Stated task:
Reproduce every line of the material below, requests included, and shift each coordinate in the answers by adding 75 to it. Leave the pictures out.

::::::::::

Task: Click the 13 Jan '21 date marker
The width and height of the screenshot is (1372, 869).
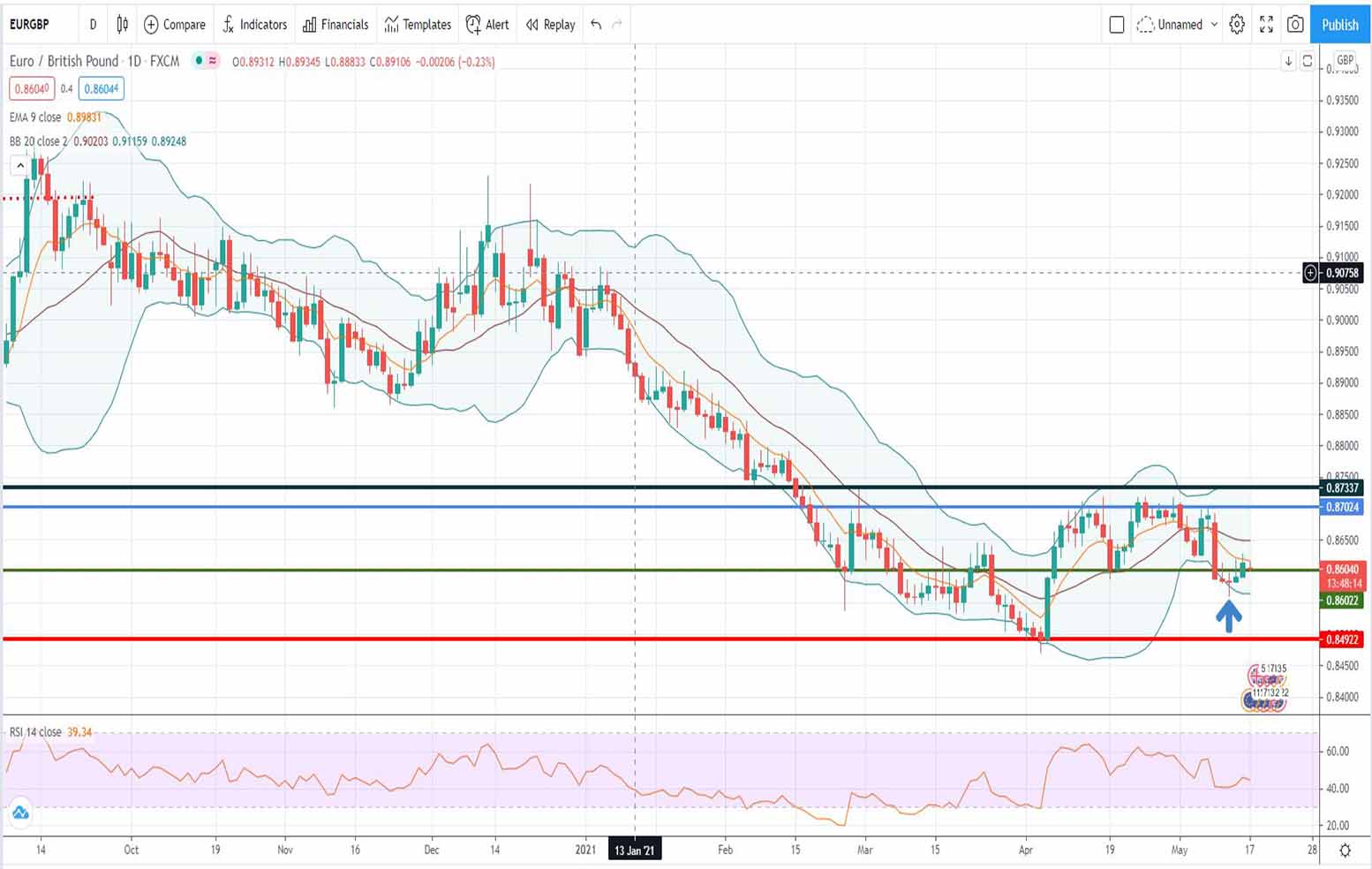Action: point(635,850)
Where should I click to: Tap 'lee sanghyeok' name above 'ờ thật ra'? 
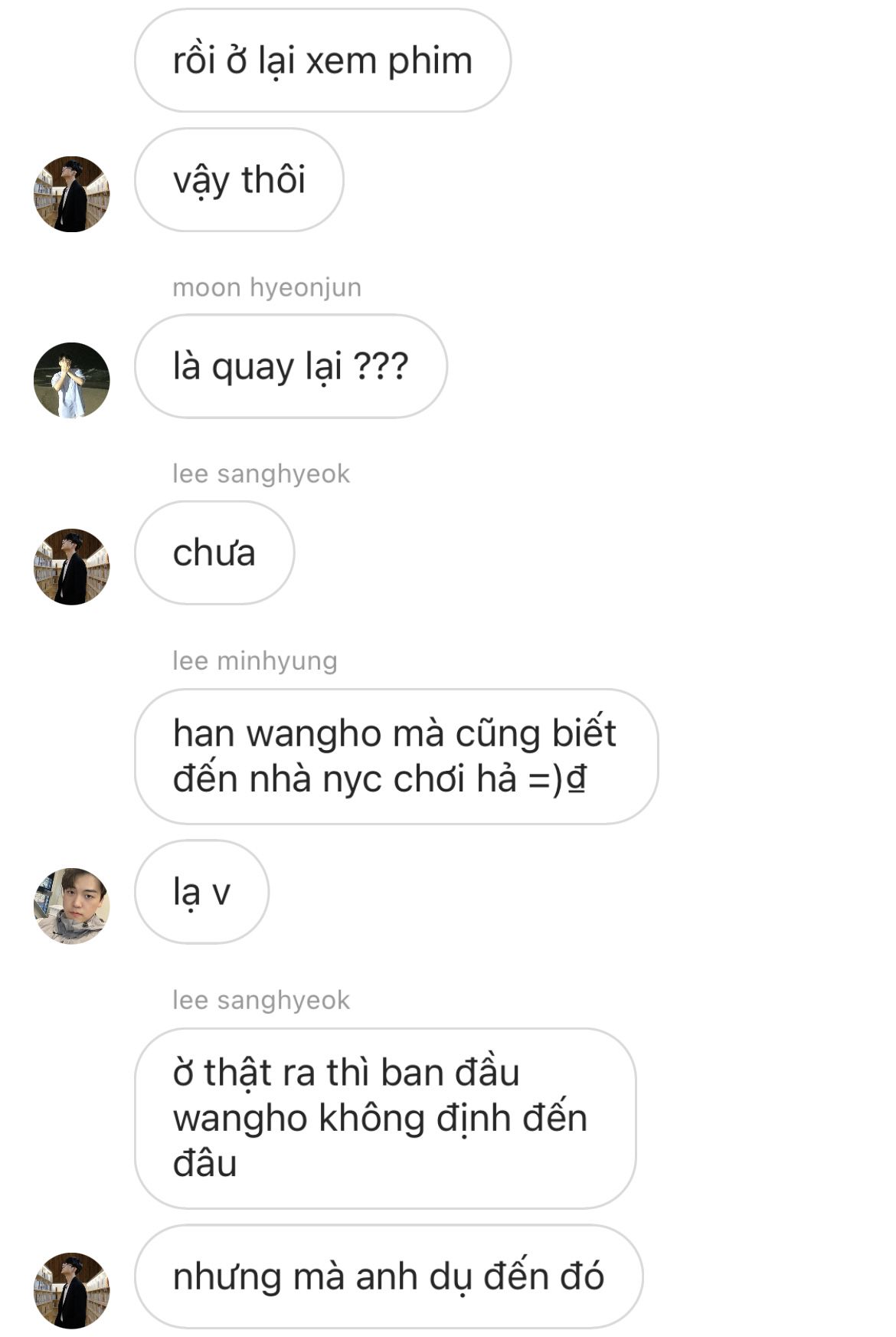[260, 1000]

::::::::::

The result:
Task: Click the 13 Jan '21 date marker
The width and height of the screenshot is (1372, 869).
Action: point(710,925)
Where should I click to: Tap 'lee sanghyeok' name above 'ờ thật ra'? 
[335, 1075]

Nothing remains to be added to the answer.